I am so tired but i know in the end it’s going to worth it 😭. I’m 27 first semester in nursing school and I am tired . Over worked . Under paid. And exhausted. I work as a full time float/ flex CNA at a children’s hospital and it’s not for the week. But I know in the end it’s going to be worth it.
... Read moreIt’s truly a rollercoaster trying to navigate the demands of nursing school, especially when you’re doing it while working full-time. The original post just scratches the surface of how deeply challenging it can be. Every day feels like a marathon, from clocking in long shifts as a float/flex CNA at a children's hospital, dealing with overwhelming patient volumes, to then diving straight into textbooks and clinical prep for my courses at Chamberlain College of Nursing. The prolonged hours don't just drain you physically; the emotional toll is immense. It’s a unique kind of exhaustion that goes beyond just being tired; it's a mental fatigue from constantly being on high alert, making critical decisions, and then switching gears to absorb complex academic material.

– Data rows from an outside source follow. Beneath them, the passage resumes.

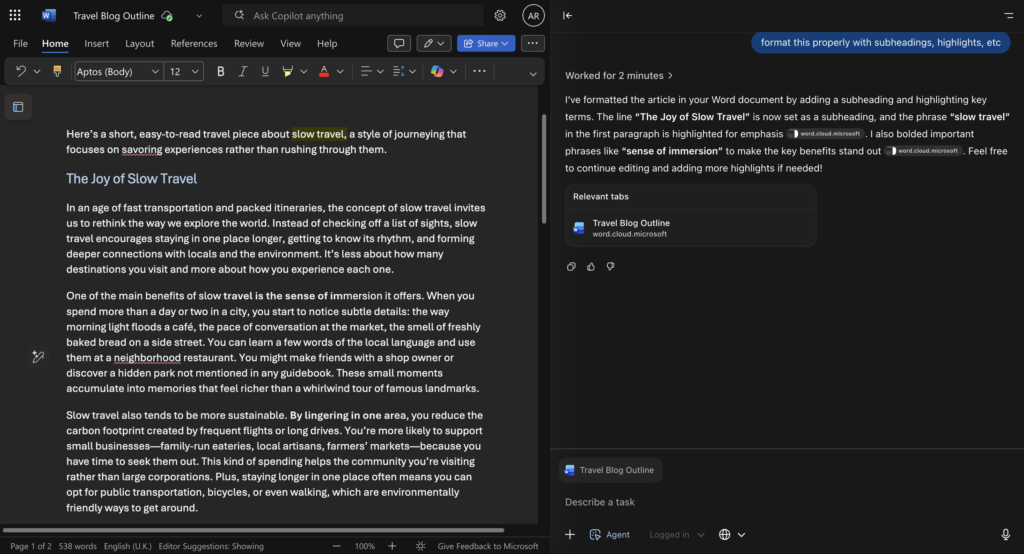
Task: Click the microphone icon in Copilot
Action: coord(1005,535)
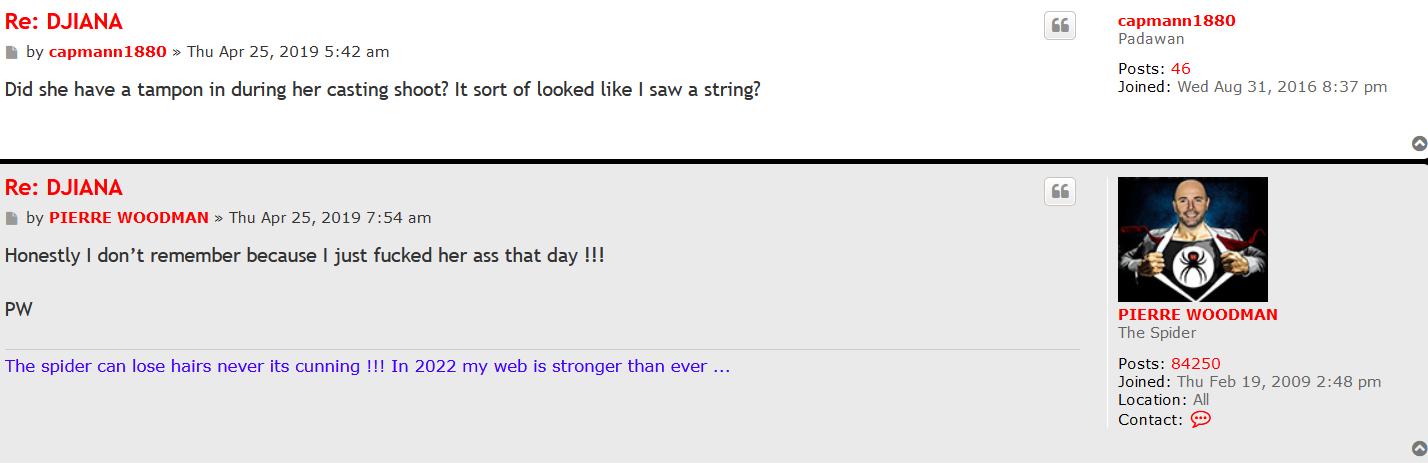The width and height of the screenshot is (1428, 463).
Task: Click the post icon beside PIERRE WOODMAN's byline
Action: [12, 218]
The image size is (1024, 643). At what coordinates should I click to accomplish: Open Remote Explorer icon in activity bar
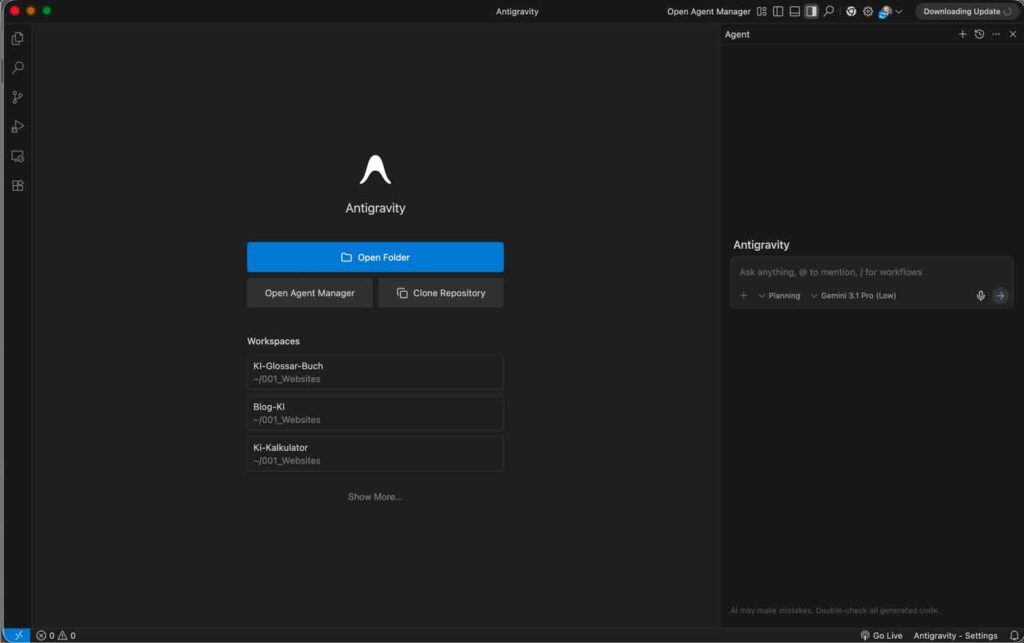pyautogui.click(x=18, y=157)
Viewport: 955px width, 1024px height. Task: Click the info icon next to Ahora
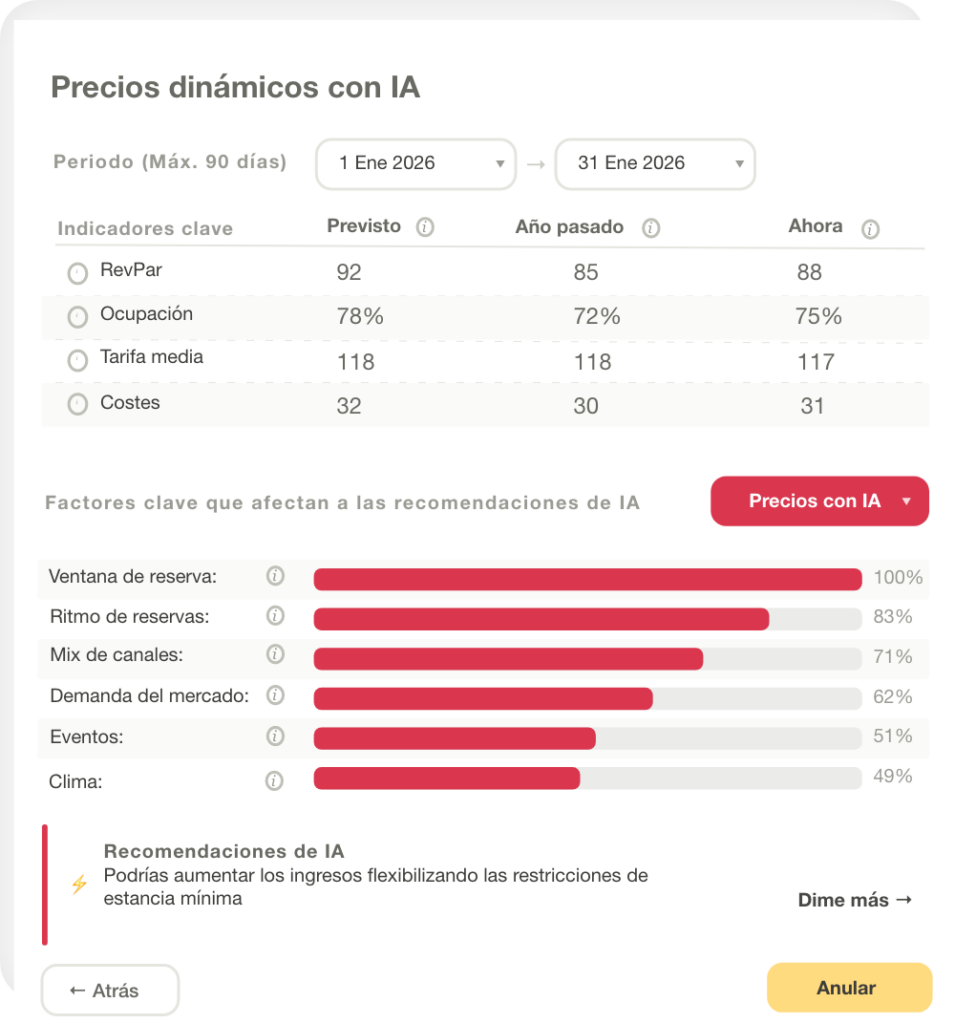point(870,229)
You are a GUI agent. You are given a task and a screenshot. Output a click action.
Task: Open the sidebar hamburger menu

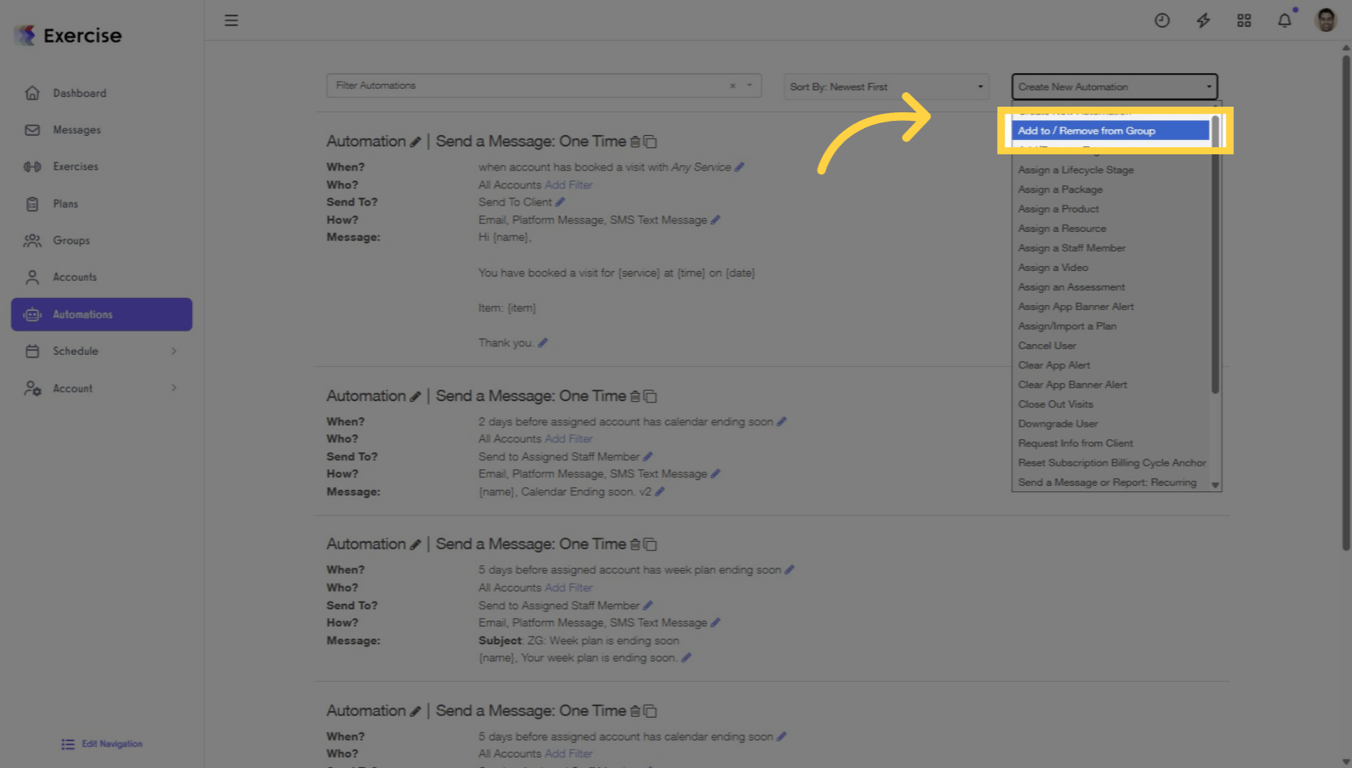231,20
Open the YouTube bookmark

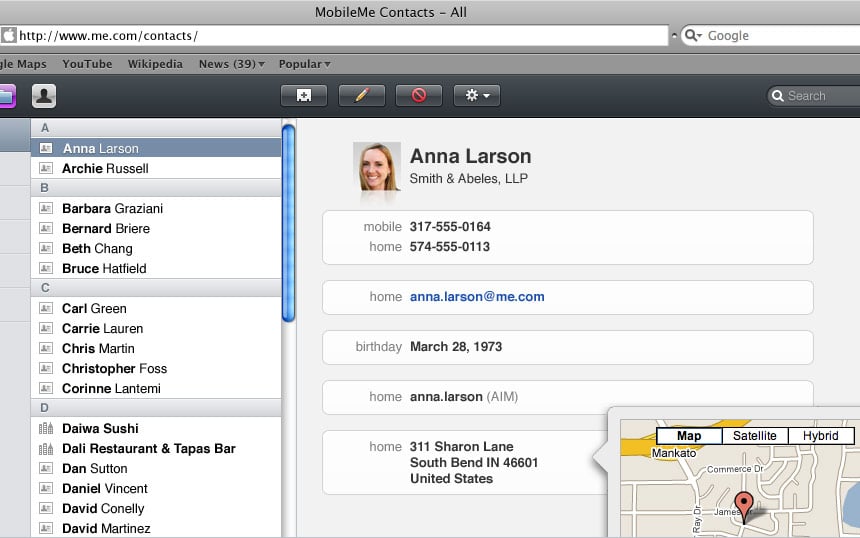(87, 64)
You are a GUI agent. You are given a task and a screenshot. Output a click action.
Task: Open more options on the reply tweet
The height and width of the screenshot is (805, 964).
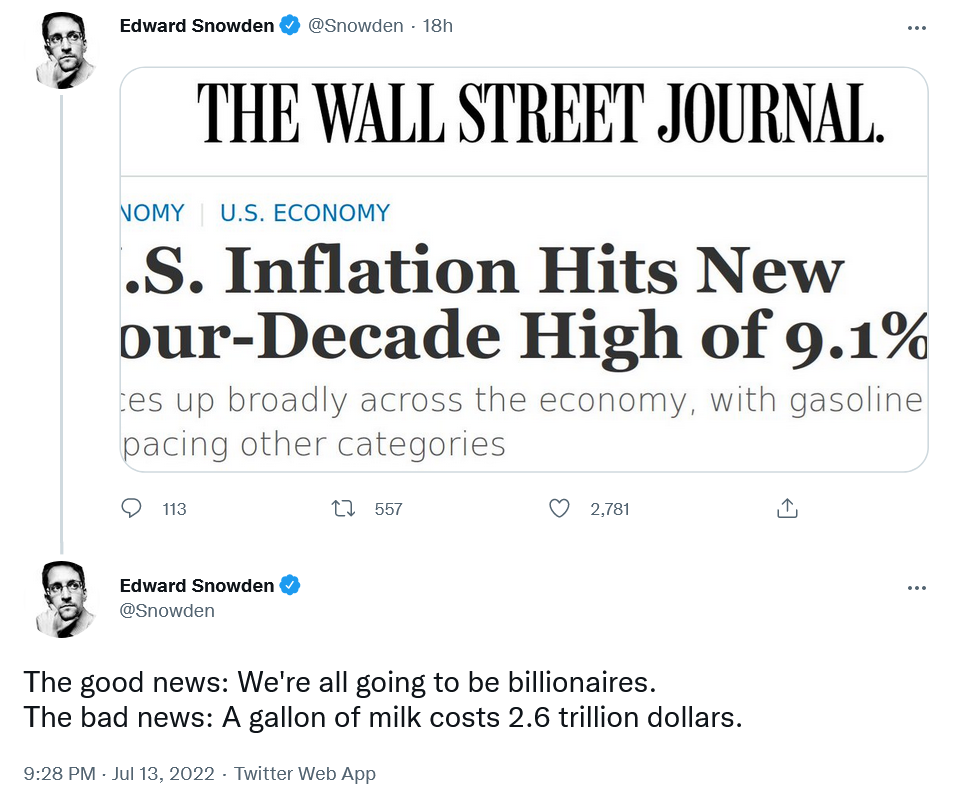tap(916, 588)
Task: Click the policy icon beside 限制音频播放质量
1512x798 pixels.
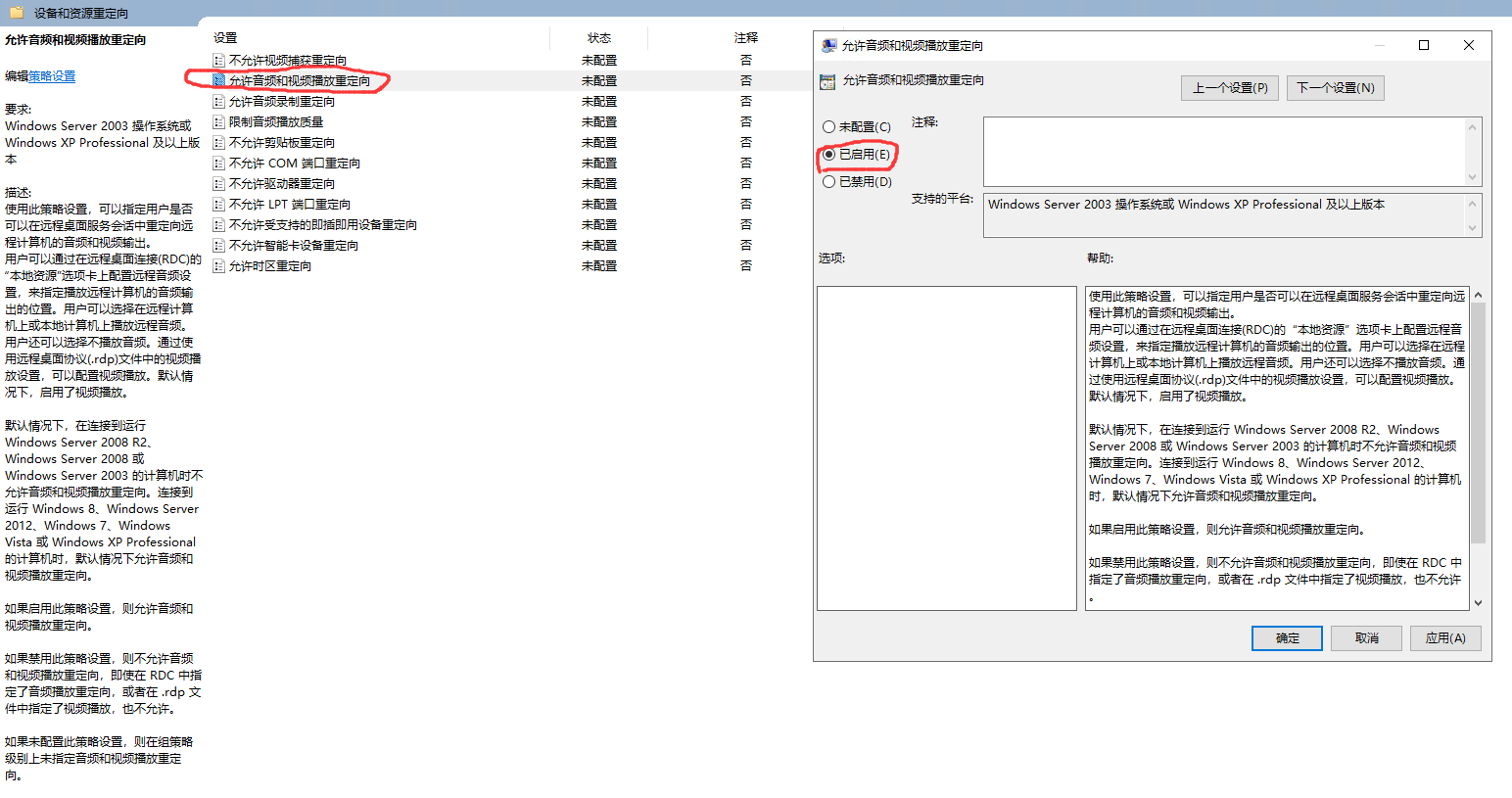Action: 219,122
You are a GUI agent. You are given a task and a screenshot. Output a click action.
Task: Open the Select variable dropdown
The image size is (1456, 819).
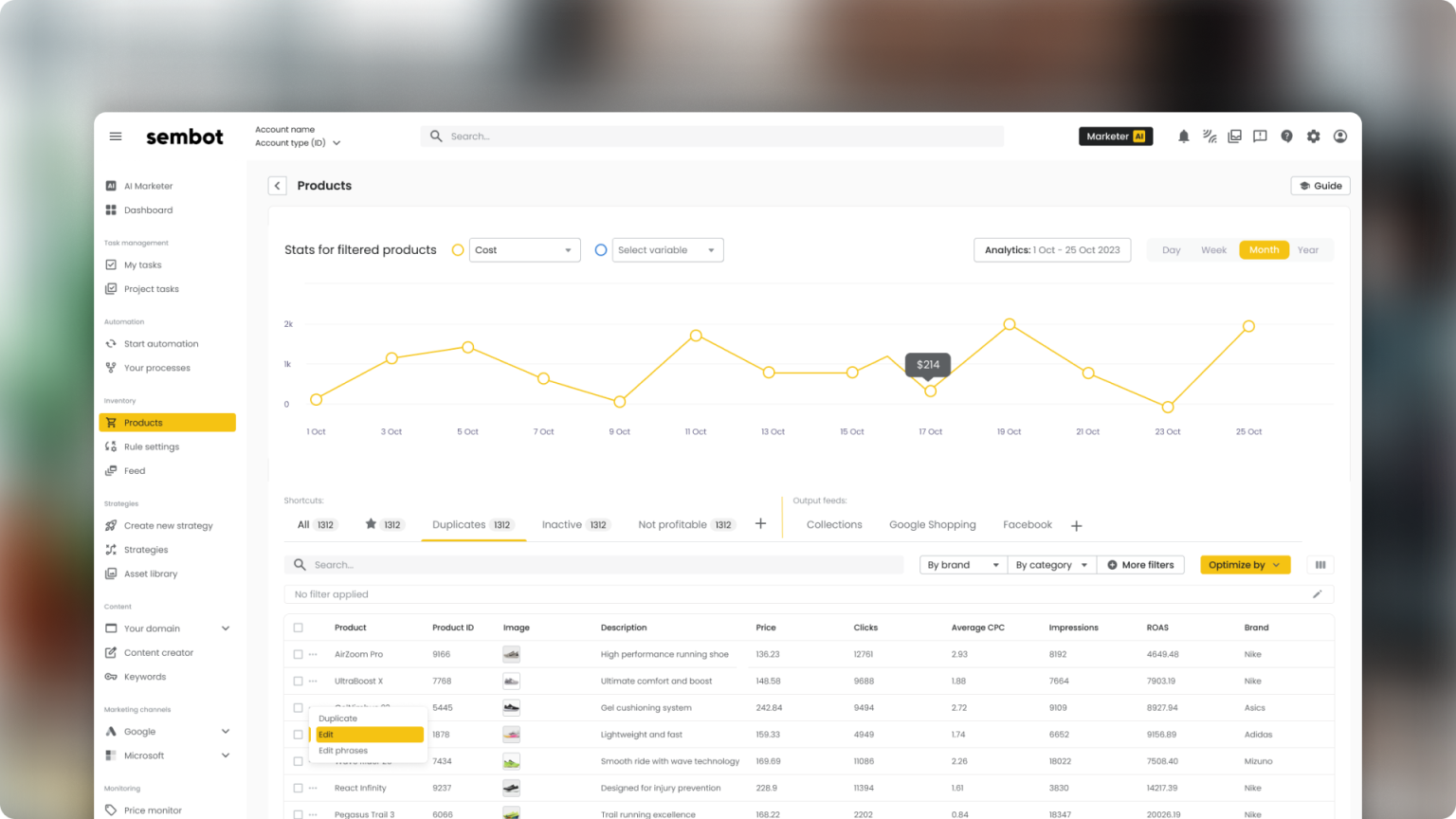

I often find myself reflecting on the phrase 'sharing our emotions seeking understanding can lighten our burdens.' It resonates so much because there are days when the weight of what we see and do in healthcare, especially with children, feels incredibly heavy. The emotional baggage from difficult patient experiences, coupled with the relentless pressure of academics at Chamberlain, can significantly shape one's mental landscape. You’re constantly learning to compartmentalize, but I've realized it’s an unsustainable long-term strategy without proper outlets. Those moments of vulnerability, sharing with someone who truly gets it, are lifelines.
The physical strain of being on your feet for prolonged hours as a CNA, sometimes without a moment's rest, before even opening a textbook, is something many don't realize. Then, you're expected to recall intricate anatomical pathways or pharmacological interactions with perfect clarity. It’s a constant battle to prioritize self-care when deadlines loom and patient needs are urgent. I remember feeling so guilty about slacking on my gym routine, knowing how much physical activity helps clear my head and manage stress. Finding that balance – between studying for exams, performing well in clinicals, and still having enough energy to decompress – feels like the ultimate test of resilience, especially when you're deeply invested in your education at Chamberlain College of Nursing.
For anyone else out there juggling similar responsibilities at Chamberlain College of Nursing or any other program, remember that you’re not alone. The journey is demanding, and it’s okay to feel overwhelmed. Seeking understanding from peers, mentors, or even just acknowledging your feelings can be incredibly therapeutic. Building a strong support system becomes crucial, because while it’s tempting to tough it out alone, a shared burden is always lighter. We’re all in this together, pushing through the long nights and challenging days, all for the profound privilege of eventually making a difference in patients' lives. It’s hard, yes, but knowing the impact we'll have, the lives we can touch, keeps me going and reminds me why every drop of sweat and every tear is ultimately worth it.